Describe a food allergen.
Food particle capable of eliciting and binding to IgE and inducing mast cell degranulation.
Typically between 10k-70k daltons: less=non antigenic, greater=not absorbed.
Dogs: Beef, dairy and wheat most common, then lamb, egg, chicken and soy.
Cats: Beef, dairy, and fish most common.
Understand the pathophysiologic mechanisms of immunogenic AFRs.
Mucosal barrier failure
Defective immunoregulation

In cats and dogs, it may be Type I, III or IV hypersensitivity. Mechanism not entirely known.
Components of an appropriate food history, and diagnostic plan for a patient with AFRs.
History should include: Commercial foods, commercial snacks/treats, human food, supplements, chew toys with food components, chewable medications, and access to other food sources (neighbor, trash, wildlife, coprophagia).
PE: dogs most affected on the face, feet, axillae, perineum, inguinal region, ears. Cats most affected on the head, neck, and ears.
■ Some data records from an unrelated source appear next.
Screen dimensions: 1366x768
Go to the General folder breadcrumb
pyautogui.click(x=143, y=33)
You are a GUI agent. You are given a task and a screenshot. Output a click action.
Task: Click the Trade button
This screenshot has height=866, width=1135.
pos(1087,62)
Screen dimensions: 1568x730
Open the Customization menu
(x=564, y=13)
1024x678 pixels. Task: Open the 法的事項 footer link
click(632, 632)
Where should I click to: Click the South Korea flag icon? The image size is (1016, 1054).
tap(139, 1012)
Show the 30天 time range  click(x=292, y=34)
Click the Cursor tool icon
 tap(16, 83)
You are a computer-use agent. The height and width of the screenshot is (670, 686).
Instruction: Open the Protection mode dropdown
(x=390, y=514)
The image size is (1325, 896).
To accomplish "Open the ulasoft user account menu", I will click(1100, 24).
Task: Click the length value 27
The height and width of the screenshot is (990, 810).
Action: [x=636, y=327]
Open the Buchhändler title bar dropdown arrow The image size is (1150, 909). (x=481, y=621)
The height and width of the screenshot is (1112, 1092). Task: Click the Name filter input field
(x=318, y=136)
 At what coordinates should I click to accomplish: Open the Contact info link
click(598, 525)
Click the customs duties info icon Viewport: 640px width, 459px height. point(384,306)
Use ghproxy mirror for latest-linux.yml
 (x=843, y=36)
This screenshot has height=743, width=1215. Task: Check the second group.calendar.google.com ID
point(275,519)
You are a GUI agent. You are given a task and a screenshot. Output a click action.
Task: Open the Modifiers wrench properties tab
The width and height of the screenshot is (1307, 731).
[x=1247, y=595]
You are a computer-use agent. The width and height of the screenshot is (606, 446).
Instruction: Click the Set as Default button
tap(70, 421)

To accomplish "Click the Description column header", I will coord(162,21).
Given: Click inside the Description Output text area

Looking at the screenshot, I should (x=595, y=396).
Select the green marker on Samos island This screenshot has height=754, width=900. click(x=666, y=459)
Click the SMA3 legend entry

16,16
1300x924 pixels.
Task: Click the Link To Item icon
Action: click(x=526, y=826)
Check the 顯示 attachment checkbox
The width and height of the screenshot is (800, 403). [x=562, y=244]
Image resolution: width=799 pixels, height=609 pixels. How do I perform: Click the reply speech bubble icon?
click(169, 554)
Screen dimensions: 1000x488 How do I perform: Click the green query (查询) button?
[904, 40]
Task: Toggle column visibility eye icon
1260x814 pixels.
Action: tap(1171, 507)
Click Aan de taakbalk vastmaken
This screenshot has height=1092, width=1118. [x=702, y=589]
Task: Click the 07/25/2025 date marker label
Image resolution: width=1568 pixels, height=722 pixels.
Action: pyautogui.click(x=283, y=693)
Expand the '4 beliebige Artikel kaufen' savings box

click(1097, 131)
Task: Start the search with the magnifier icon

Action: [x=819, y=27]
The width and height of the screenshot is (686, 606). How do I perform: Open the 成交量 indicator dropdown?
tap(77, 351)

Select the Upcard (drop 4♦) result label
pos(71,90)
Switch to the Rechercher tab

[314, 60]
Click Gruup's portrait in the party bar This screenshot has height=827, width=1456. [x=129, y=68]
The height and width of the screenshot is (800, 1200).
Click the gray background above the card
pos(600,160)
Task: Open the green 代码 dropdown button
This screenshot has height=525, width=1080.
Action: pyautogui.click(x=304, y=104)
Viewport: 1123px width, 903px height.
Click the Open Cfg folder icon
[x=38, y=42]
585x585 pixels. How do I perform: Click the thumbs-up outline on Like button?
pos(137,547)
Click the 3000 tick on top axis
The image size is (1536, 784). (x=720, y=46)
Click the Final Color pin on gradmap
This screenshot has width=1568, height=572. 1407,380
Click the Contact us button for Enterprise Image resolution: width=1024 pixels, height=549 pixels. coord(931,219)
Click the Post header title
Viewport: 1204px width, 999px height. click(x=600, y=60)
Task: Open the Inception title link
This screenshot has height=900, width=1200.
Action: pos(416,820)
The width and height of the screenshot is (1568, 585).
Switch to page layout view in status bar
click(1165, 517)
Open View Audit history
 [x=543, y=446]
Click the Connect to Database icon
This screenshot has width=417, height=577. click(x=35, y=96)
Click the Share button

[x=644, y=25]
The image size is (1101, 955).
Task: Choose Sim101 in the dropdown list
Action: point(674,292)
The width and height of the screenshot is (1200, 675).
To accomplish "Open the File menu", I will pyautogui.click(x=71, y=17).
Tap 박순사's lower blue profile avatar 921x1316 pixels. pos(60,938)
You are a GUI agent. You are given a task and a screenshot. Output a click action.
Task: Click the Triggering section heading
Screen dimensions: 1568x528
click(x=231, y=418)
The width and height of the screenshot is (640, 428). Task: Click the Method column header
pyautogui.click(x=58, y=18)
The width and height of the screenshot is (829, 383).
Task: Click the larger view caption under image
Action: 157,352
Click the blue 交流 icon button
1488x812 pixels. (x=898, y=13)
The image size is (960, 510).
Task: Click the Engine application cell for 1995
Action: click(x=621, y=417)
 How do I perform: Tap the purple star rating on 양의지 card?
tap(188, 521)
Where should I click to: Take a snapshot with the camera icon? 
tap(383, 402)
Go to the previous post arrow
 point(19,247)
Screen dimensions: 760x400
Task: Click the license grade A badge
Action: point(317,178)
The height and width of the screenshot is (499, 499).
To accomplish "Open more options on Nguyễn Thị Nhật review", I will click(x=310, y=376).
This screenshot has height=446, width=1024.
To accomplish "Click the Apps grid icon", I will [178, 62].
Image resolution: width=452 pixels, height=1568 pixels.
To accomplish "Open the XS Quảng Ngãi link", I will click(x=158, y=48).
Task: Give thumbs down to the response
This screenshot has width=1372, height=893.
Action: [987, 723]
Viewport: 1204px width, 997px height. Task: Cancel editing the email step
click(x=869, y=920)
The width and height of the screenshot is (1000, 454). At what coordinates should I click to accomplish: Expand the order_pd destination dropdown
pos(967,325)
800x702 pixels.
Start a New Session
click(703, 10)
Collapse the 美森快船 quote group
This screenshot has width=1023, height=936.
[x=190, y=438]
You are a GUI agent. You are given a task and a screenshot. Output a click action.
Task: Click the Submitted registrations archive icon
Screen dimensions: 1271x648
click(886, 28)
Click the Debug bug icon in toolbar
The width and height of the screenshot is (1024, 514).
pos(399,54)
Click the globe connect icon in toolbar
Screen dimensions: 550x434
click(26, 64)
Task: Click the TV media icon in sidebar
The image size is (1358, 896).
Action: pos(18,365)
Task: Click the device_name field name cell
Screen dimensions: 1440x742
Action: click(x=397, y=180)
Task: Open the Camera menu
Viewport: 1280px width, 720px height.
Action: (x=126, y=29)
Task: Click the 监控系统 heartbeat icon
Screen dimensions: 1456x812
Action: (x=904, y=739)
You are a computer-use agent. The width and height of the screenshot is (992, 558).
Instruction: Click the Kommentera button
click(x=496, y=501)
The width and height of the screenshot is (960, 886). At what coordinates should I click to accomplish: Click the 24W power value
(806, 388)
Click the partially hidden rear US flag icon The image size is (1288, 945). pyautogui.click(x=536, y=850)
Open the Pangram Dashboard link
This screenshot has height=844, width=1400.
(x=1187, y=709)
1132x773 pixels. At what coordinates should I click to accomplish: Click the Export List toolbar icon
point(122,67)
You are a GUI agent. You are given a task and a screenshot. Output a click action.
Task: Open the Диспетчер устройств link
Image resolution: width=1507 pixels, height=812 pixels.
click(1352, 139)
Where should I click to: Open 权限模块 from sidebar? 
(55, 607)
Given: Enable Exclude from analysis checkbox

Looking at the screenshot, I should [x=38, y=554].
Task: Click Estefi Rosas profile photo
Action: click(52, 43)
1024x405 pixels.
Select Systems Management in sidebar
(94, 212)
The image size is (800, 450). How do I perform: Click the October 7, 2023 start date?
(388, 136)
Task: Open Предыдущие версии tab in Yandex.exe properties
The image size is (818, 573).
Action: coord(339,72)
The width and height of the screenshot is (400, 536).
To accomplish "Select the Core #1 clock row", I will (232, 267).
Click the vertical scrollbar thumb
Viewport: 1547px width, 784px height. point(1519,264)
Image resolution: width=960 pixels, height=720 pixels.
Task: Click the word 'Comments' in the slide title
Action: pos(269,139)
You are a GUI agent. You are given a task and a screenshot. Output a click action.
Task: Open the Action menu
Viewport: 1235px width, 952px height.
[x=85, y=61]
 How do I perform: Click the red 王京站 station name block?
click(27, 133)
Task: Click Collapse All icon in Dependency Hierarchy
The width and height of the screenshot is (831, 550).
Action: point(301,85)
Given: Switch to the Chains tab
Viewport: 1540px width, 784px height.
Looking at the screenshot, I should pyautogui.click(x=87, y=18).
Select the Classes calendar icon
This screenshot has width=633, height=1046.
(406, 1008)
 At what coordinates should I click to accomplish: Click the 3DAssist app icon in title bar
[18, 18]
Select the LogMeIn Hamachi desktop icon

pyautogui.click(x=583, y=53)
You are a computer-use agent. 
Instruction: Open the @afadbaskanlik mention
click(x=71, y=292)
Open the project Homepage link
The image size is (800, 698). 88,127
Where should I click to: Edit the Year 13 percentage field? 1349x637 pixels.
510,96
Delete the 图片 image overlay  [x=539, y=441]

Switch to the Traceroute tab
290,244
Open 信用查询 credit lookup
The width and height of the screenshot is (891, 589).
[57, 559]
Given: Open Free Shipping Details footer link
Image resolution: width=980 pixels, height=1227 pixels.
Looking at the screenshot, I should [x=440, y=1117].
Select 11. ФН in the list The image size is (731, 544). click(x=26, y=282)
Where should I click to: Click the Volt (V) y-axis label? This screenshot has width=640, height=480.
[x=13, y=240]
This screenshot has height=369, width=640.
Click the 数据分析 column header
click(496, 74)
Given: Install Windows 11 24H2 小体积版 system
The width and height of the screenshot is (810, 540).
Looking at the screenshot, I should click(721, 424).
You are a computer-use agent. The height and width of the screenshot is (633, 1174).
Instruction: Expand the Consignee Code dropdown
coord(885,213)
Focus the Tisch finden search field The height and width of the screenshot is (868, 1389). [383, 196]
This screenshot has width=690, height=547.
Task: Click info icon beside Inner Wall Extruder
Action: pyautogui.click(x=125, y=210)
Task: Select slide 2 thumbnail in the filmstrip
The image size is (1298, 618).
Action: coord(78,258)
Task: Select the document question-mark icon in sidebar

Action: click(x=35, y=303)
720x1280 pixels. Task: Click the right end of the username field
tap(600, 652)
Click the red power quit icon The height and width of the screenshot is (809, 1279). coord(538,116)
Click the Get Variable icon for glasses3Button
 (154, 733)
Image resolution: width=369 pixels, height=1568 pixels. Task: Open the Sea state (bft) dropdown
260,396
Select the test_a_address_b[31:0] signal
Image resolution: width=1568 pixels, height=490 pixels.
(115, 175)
Dogs tend to have diarrhea, cats have vomiting if GI involvement.
Diagnosis: Elimination trial is the only true diagnostic test. use 8-12 weeks for cutaneous signs, 2-4 weeks for GI signs. Challenge after resolution of clinical signs to confirm (o may not want to do).
Characteristics for an ideal elimination diet.
1. Novel protein
2. Reduced number of protein sources
3. Avoid protein excess
4. High protein digestibility or hydrolysed protein
5. Avoid vasoactive amines
6. Nutritionally adequate
7. Avoid N3 fatty acids-anti-inflammatory effect may confuse diagnosis.
What is the best dietary (related) method of managing osteoarthritis?
Weight loss to ideal weight!
What supplements may or may not be helpful in managing osteoarthritis?
Omega 3's-good association with reduced radiographic changes, better force plate readings, and lower concentrations of inflammatory prostaglandins in the synovial fluid.
Antioxidants-no evidence of benefit.
Glucosamine/Chondroitin sulfate-mixed results, may be helpful in some patients, therefore worth trying for a month (but use a good product).
What is the proposed benefit of "joint diets".
High levels of omega-3's in the diet without having to add a supplement.
Explain the principle behind the Y/D diet for feline hyperthyroidism.
Y/D is very restricted in iodine. By limiting iodine, the production of thyroid hormones is limited, allowing for a euthyroid state.
Works as primary therapy without other medical intervention.